◆ Datos proporcionados

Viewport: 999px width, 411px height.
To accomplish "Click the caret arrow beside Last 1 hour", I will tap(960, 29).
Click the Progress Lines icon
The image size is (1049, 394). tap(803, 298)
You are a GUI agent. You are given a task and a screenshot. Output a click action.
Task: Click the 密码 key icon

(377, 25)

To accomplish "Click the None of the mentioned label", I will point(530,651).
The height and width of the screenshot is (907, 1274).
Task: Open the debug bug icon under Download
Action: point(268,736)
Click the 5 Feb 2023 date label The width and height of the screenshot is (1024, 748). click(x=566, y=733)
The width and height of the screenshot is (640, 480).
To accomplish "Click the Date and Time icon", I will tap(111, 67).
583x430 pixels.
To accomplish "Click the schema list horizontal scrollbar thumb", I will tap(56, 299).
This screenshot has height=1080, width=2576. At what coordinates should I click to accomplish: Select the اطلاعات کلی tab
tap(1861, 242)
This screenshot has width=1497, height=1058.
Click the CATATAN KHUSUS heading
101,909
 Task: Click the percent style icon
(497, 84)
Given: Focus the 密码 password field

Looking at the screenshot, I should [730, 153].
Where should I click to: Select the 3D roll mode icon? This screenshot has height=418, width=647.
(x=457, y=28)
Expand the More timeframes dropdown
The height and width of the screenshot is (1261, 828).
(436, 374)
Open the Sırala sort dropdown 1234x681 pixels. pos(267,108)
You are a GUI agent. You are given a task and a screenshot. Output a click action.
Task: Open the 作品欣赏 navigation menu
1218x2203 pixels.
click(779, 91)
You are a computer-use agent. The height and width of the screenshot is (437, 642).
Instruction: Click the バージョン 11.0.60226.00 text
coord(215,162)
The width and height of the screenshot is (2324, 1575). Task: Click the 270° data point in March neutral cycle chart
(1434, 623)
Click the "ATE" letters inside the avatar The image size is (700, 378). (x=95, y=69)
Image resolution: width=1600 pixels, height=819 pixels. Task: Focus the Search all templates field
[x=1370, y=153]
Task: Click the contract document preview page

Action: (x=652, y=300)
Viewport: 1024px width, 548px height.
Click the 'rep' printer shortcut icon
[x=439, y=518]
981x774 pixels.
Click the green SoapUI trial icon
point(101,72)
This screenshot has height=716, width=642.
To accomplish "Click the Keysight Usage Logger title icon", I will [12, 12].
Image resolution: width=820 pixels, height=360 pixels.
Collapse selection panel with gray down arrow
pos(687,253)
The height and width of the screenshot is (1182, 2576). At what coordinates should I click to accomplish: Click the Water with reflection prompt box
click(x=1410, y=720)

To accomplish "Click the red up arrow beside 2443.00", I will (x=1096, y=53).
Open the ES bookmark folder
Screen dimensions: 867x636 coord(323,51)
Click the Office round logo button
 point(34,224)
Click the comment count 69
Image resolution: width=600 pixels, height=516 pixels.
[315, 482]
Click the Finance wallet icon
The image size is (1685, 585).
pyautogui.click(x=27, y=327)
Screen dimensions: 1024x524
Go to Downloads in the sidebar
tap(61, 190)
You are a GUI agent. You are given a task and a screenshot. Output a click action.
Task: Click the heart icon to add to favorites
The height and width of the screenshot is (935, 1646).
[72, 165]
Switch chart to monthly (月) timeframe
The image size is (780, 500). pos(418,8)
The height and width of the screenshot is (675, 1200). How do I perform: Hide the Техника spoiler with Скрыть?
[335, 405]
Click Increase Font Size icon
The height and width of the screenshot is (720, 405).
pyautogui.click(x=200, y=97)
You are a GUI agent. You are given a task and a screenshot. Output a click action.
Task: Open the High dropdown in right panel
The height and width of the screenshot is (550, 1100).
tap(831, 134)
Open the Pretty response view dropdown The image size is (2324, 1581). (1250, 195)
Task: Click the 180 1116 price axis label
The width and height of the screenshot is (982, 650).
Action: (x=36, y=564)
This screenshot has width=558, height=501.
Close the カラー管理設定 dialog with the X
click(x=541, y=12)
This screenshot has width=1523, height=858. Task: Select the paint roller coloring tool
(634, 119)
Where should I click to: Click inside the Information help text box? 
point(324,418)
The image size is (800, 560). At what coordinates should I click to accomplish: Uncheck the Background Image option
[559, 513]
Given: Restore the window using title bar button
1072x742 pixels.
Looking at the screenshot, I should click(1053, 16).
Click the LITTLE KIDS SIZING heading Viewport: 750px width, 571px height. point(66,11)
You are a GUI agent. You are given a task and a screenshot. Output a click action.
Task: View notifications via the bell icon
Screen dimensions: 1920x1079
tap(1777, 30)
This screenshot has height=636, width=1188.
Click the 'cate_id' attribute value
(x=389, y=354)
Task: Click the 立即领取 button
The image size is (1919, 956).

◆ Instrucción escrita
Convierte todas las entradas en una lista JSON de cadenas, con una cadena por cada línea y sin incluir las líneas en blanco.

◆ Respuesta del ejercicio
[
  "Viewport: 999px width, 411px height.",
  "To accomplish \"Click the caret arrow beside Last 1 hour\", I will tap(960, 29).",
  "Click the Progress Lines icon",
  "The image size is (1049, 394). tap(803, 298)",
  "You are a GUI agent. You are given a task and a screenshot. Output a click action.",
  "Task: Click the 密码 key icon",
  "(377, 25)",
  "To accomplish \"Click the None of the mentioned label\", I will point(530,651).",
  "The height and width of the screenshot is (907, 1274).",
  "Task: Open the debug bug icon under Download",
  "Action: point(268,736)",
  "Click the 5 Feb 2023 date label The width and height of the screenshot is (1024, 748). click(x=566, y=733)",
  "The width and height of the screenshot is (640, 480).",
  "To accomplish \"Click the Date and Time icon\", I will tap(111, 67).",
  "583x430 pixels.",
  "To accomplish \"Click the schema list horizontal scrollbar thumb\", I will tap(56, 299).",
  "This screenshot has height=1080, width=2576. At what coordinates should I click to accomplish: Select the اطلاعات کلی tab",
  "tap(1861, 242)",
  "This screenshot has width=1497, height=1058.",
  "Click the CATATAN KHUSUS heading",
  "101,909",
  " Task: Click the percent style icon",
  "(497, 84)",
  "Given: Focus the 密码 password field",
  "Looking at the screenshot, I should [730, 153].",
  "Where should I click to: Select the 3D roll mode icon? This screenshot has height=418, width=647.",
  "(x=457, y=28)",
  "Expand the More timeframes dropdown",
  "The height and width of the screenshot is (1261, 828).",
  "(436, 374)",
  "Open the Sırala sort dropdown 1234x681 pixels. pos(267,108)",
  "You are a GUI agent. You are given a task and a screenshot. Output a click action.",
  "Task: Open the 作品欣赏 navigation menu",
  "1218x2203 pixels.",
  "click(779, 91)",
  "You are a computer-use agent. The height and width of the screenshot is (437, 642).",
  "Instruction: Click the バージョン 11.0.60226.00 text",
  "coord(215,162)",
  "The width and height of the screenshot is (2324, 1575). Task: Click the 270° data point in March neutral cycle chart",
  "(1434, 623)",
  "Click the \"ATE\" letters inside the avatar The image size is (700, 378). (x=95, y=69)",
  "Image resolution: width=1600 pixels, height=819 pixels. Task: Focus the Search all templates field",
  "[x=1370, y=153]",
  "Task: Click the contract document preview page",
  "Action: (x=652, y=300)",
  "Viewport: 1024px width, 548px height.",
  "Click the 'rep' printer shortcut icon",
  "[x=439, y=518]",
  "981x774 pixels.",
  "Click the green SoapUI trial icon",
  "point(101,72)",
  "This screenshot has height=716, width=642.",
  "To accomplish \"Click the Keysight Usage Logger title icon\", I will [12, 12].",
  "Image resolution: width=820 pixels, height=360 pixels.",
  "Collapse selection panel with gray down arrow",
  "pos(687,253)",
  "The height and width of the screenshot is (1182, 2576). At what coordinates should I click to accomplish: Click the Water with reflection prompt box",
  "click(x=1410, y=720)",
  "To accomplish \"Click the red up arrow beside 2443.00\", I will (x=1096, y=53).",
  "Open the ES bookmark folder",
  "Screen dimensions: 867x636 coord(323,51)",
  "Click the Office round logo button",
  " point(34,224)",
  "Click the comment count 69",
  "Image resolution: width=600 pixels, height=516 pixels.",
  "[315, 482]",
  "Click the Finance wallet icon",
  "The image size is (1685, 585).",
  "pyautogui.click(x=27, y=327)",
  "Screen dimensions: 1024x524",
  "Go to Downloads in the sidebar",
  "tap(61, 190)",
  "You are a GUI agent. You are given a task and a screenshot. Output a click action.",
  "Task: Click the heart icon to add to favorites",
  "The height and width of the screenshot is (935, 1646).",
  "[72, 165]",
  "Switch chart to monthly (月) timeframe",
  "The image size is (780, 500). pos(418,8)",
  "The height and width of the screenshot is (675, 1200). How do I perform: Hide the Техника spoiler with Скрыть?",
  "[335, 405]",
  "Click Increase Font Size icon",
  "The height and width of the screenshot is (720, 405).",
  "pyautogui.click(x=200, y=97)",
  "You are a GUI agent. You are given a task and a screenshot. Output a click action.",
  "Task: Open the High dropdown in right panel",
  "The height and width of the screenshot is (550, 1100).",
  "tap(831, 134)",
  "Open the Pretty response view dropdown The image size is (2324, 1581). (1250, 195)",
  "Task: Click the 180 1116 price axis label",
  "The width and height of the screenshot is (982, 650).",
  "Action: (x=36, y=564)",
  "This screenshot has width=558, height=501.",
  "Close the カラー管理設定 dialog with the X",
  "click(x=541, y=12)",
  "This screenshot has width=1523, height=858. Task: Select the paint roller coloring tool",
  "(634, 119)",
  "Where should I click to: Click inside the Information help text box? ",
  "point(324,418)",
  "The image size is (800, 560). At what coordinates should I click to accomplish: Uncheck the Background Image option",
  "[559, 513]",
  "Given: Restore the window using title bar button",
  "1072x742 pixels.",
  "Looking at the screenshot, I should click(1053, 16).",
  "Click the LITTLE KIDS SIZING heading Viewport: 750px width, 571px height. point(66,11)",
  "You are a GUI agent. You are given a task and a screenshot. Output a click action.",
  "Task: View notifications via the bell icon",
  "Screen dimensions: 1920x1079",
  "tap(1777, 30)",
  "This screenshot has height=636, width=1188.",
  "Click the 'cate_id' attribute value",
  "(x=389, y=354)",
  "Task: Click the 立即领取 button",
  "The image size is (1919, 956)."
]